For example, they claim Canada is monitoring hockey sites:
> Canada's Communications Security Establishment (CSEC) even monitors sites devoted to the country's national pastime: "We have noticed a large increase in chat activity on the hockeytalk sites. This is likely due to the beginning of playoff season," it says in one presentation.
But if you look at the actual slide https://i.imgur.com/2GO8H6L.png, it is clearly a fake sample report of what a real one might look like. It even uses the name 'Canukistan' as the country name.
There are 44 slide decks, one of the biggest leaks so far. It will take time to make sense of the noise. And any misinformation from reporting by non-technical journalists doesn't help the cause.
* Revealed: US spy operation that manipulates social media (http://www.theguardian.com/technology/2011/mar/17/us-spy-ope...)

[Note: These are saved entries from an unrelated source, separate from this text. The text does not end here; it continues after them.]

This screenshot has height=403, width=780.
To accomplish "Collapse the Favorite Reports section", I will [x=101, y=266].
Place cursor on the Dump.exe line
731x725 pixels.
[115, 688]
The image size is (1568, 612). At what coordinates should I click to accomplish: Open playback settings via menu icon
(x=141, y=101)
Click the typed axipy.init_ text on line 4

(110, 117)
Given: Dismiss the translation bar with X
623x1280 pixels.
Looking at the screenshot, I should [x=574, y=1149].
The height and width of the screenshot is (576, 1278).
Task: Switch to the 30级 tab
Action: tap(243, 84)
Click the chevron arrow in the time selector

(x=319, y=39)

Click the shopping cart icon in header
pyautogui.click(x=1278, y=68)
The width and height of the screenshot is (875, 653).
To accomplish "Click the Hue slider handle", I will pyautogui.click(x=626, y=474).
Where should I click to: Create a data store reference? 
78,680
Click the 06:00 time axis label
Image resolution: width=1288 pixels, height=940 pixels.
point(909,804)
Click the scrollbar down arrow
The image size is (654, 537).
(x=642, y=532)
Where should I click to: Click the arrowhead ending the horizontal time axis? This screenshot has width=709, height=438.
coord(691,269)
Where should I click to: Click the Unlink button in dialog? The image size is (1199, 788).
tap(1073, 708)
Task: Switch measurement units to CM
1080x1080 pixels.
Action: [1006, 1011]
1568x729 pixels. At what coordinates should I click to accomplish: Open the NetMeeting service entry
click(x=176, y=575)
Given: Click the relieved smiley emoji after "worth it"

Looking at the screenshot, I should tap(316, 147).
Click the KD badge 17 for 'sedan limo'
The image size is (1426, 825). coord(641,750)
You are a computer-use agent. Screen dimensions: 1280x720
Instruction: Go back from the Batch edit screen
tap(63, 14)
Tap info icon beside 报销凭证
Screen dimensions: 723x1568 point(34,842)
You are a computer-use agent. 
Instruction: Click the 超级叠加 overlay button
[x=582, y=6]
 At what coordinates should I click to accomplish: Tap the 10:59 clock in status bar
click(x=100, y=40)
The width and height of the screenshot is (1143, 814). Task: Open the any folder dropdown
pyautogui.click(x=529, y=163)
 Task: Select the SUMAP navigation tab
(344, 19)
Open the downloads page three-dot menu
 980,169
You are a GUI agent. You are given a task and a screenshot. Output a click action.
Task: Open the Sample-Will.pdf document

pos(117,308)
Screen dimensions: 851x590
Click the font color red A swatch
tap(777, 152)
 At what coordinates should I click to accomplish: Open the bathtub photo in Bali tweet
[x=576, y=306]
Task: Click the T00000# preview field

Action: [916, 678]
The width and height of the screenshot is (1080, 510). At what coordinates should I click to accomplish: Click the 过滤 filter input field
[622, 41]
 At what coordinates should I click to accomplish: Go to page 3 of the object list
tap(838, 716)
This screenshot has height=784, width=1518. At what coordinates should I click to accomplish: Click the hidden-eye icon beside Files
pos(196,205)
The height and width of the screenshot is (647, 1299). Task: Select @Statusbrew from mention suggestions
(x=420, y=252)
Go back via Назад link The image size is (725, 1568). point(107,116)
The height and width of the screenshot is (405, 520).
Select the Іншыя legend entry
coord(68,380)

* How Covert Agents Infiltrate The Internet To Manipulate, Deceive, And Destroy Reputations (https://firstlook.org/theintercept/2014/02/24/jtrig-manipula...)
(But I guess you knew that already.)
Do I take the ssh claim seriously? Do I just pretend the hockey monitoring paragraph isn't there?
Perhaps I should read the source for myself. http://www.spiegel.de/media/media-35515.pdf
Alas, there's very little in the way of detail. There's exactly one slide (19) dedicated to ssh, which says it can "potentially recover usernames and passwords." That would adequately describe a simple mitm attack where somebody either accepts an unknown server key or uses a client that doesn't even check (e.g. Prompt for iOS). Slides 35 and 36 mention ssh and decryption, but it sounds like they're talking about further processing after decryption. How is that decryption being done?